North Korean Hackers Launched Now-Patched Zero-Day Exploit in Two Campaigns
North Korea state-backed hackers infected hundreds of organizational computers through a Chrome zero-day exploit, according to Google.
The vulnerability, which Google tracked as CVE-2022-0609, is a remote code execution flaw that allows an attacker to gain full control over a user’s device. Although Google describes the attacks as being launched by two distinctly different groups, it appears the original campaigns were both reportedly linked to the North Korean group Lazarus. The campaigns have been observed as “Operation Dream Job” and “Operation AppleJeus” by security researchers and have been active since at least 2018. Both groups made use of an exploit kit to place links onto compromised websites as well as websites created by the group to lure victims.
“We suspect that these groups work for the same entity with a shared supply chain, hence the use of the same exploit kit, but each operate with a different mission set and deploy different techniques,” said Adam Weidemann, director of engineering for Google’s Threat Analysis Group. “It is possible that other North Korean government-backed attackers have access to the same exploit kit.”
Lazarus has been connected to several major cybercrimes, including the 2016 incident when the attackers installed malware on Bangladesh Bank’s systems then used to send false messages through SWIFT, the international messaging system for banks. Known as the Bangladesh Bank Heist, this incident resulted in the loss of $101 million.
The Kaspersky research firm has also tracked a North Korean Group called BlueNoroff, however, a researcher working for the firm said during a presentation for the Center for Cyber Security Belgium that he suspected the group was linked to Lazarus.
Google says a patch for the exploit was delivered in February.
Google’s Weidemann said that the campaign had targeted several industries, ranging from cryptocurrency firms to media outlets.
“We observed the campaigns targeting U.S.-based organizations spanning news media, IT, cryptocurrency and fintech industries. However, other organizations and countries may have been targeted. One of the campaigns has direct infrastructure overlap with a campaign targeting security researchers which we reported on last year.”

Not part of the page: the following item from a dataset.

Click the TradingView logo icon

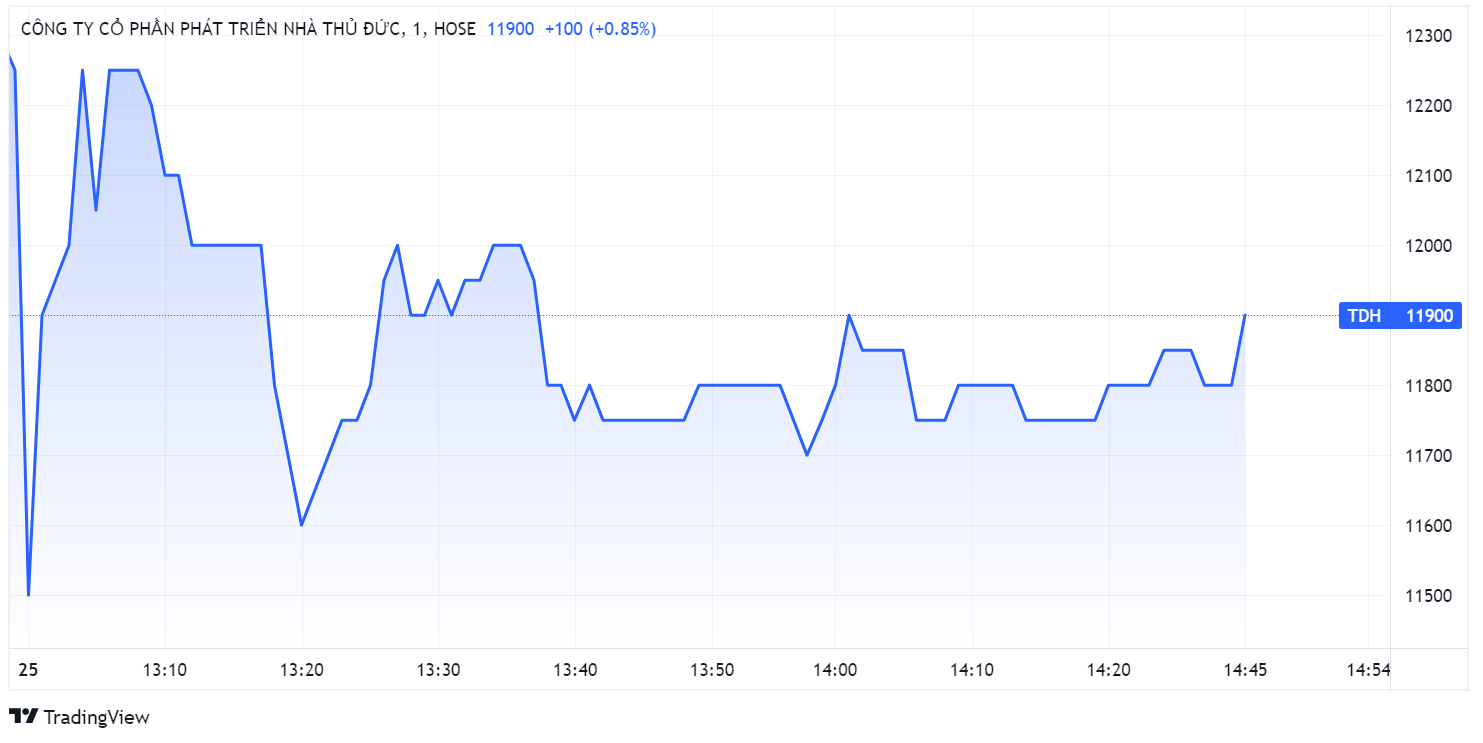[x=23, y=716]
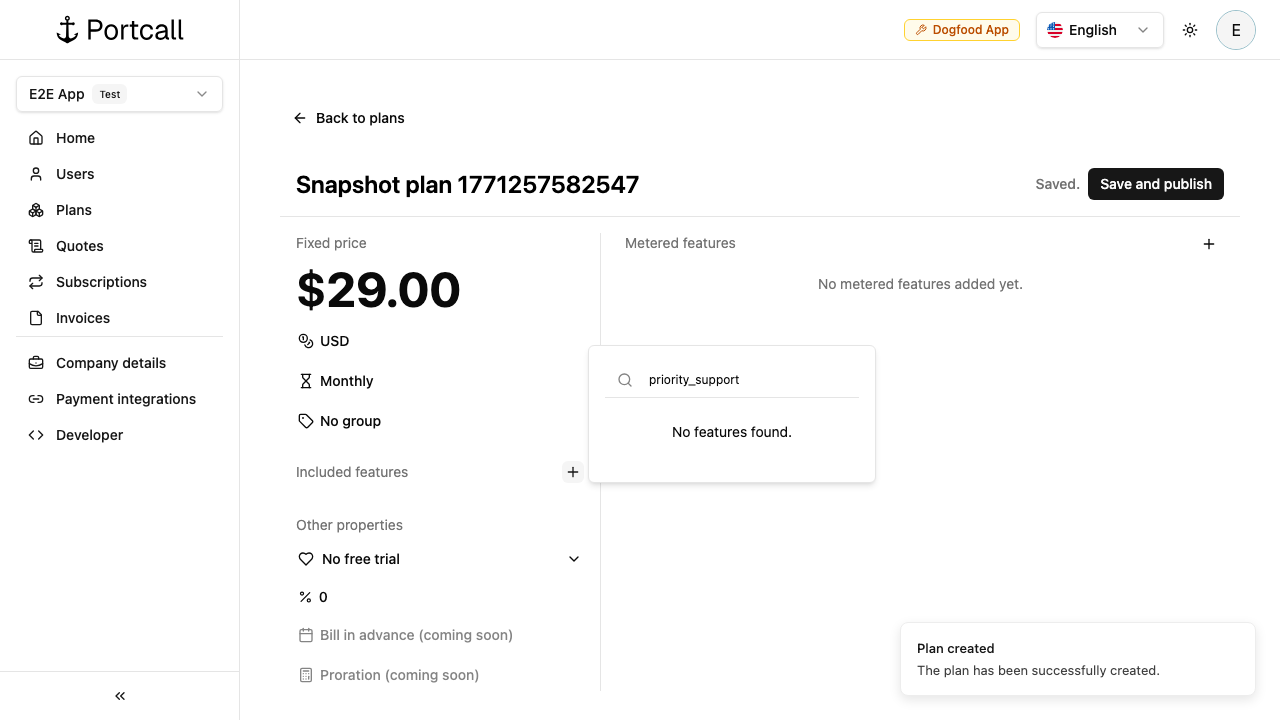Click the back arrow to plans
Screen dimensions: 1280x720
pyautogui.click(x=300, y=118)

One of the campaigns, Operation Dream Job, preyed on individuals at 10 companies, including software companies and web hosting providers. The attackers social-engineered emails from major job-hunting sites, and once a victim clicked on the spoofed link, the exploit kit would be activated. Phony websites, modeled after Disney and ZipRecruiter’s career sites, were crafted.
Other fake websites were created to pose as legitimate cryptocurrency and fintech websites in a campaign called Operation AppleJeus. Using the same exploit kit, attackers embedded cryptocurrency apps with Trojan malware to upload onto a victim’s device.
The APTS used the same exploit kit that involved different components and stages to victimize users. Aware that security teams were monitoring them, the attackers were careful to deploy techniques to make the exploits more difficult to detect.
A few of the ways the attackers made their infiltration less noticeable was to only perform tasks at certain times, if that was known, and by only allowing single-click policies for links attached to the exploit kit.
The attackers tried several times to use the exploit after a patch was issued. Weidemann says that this “stresses the importance of applying security updates as they become available.”